The silence stretched, heavy but safe, his presence cutting through the lingering dread that still clung to my skin.
At my door, he finally stopped. He didn’t let go of my hand, just turned enough to study me, his jaw set, his eyes darker than I’d ever seen them.
“You handled yourself,” he said, voice steady but tight. “But the next time someone comes for you like that—” His wings twitched, like they might snap open again. “—I’m not sure I’ll stop at just guarding.”
I swallowed, the weight of his words pressing against the frantic thrum of my heart. “Zane…”
He squeezed my hand once, hard, and then let go. “Rest, you’re safe now.”
“For now,” I murmured. I wanted to protest even more, but something in his gaze stopped me cold.

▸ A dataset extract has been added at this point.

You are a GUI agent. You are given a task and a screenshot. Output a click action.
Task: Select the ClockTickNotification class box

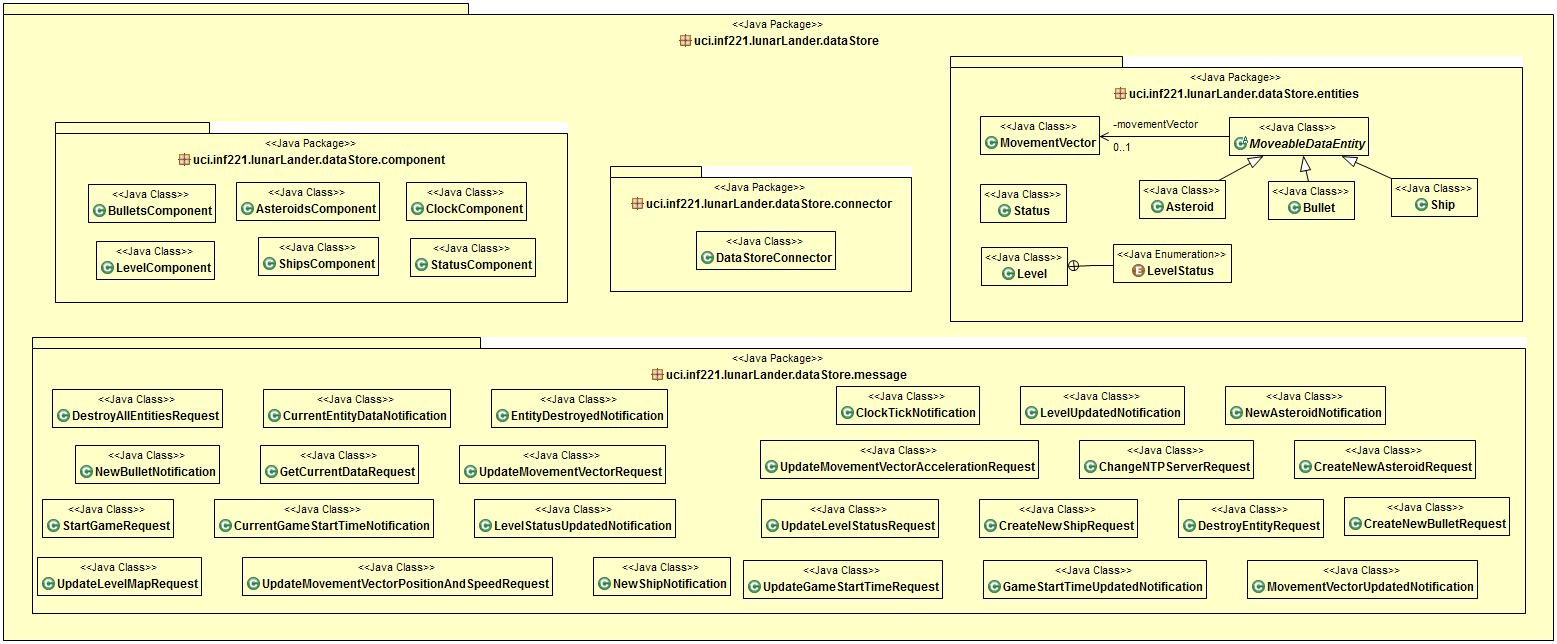point(908,405)
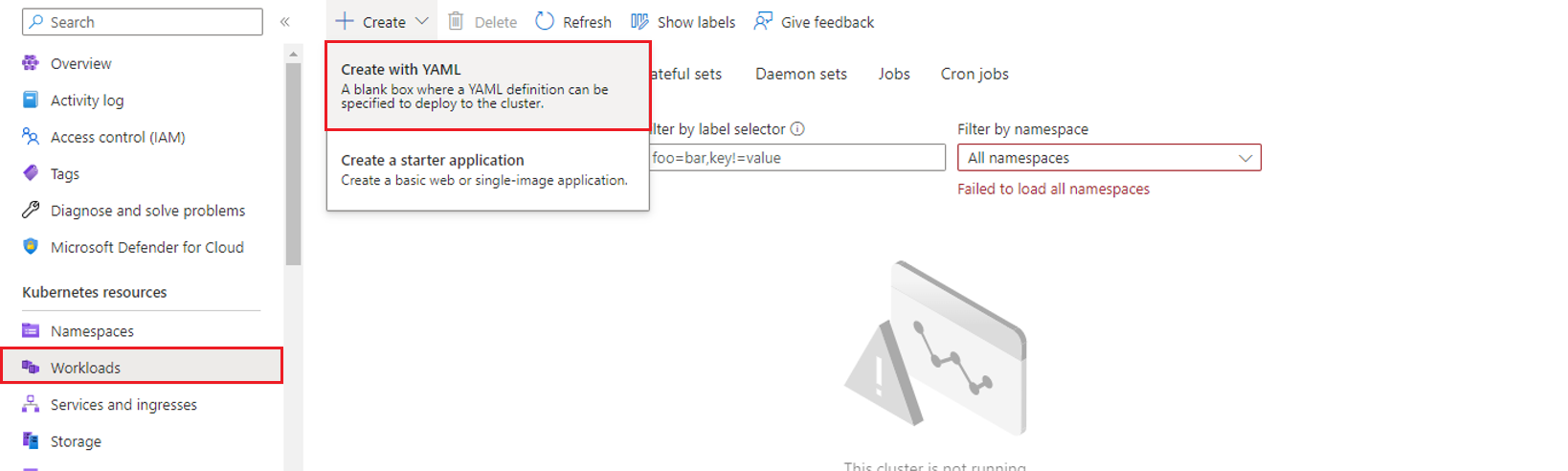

The protective fury that wouldn't bend, not that night.
My chest still shimmering faintly in the dark, and the door clicked shut behind him.
Only when I leaned back against the wood did I let my breath tremble free.
The shadows along the walls flickered strangely, as though they were following me inside.
Esme’s whisper brushed the back of my mind. “Closer now. Much closer.”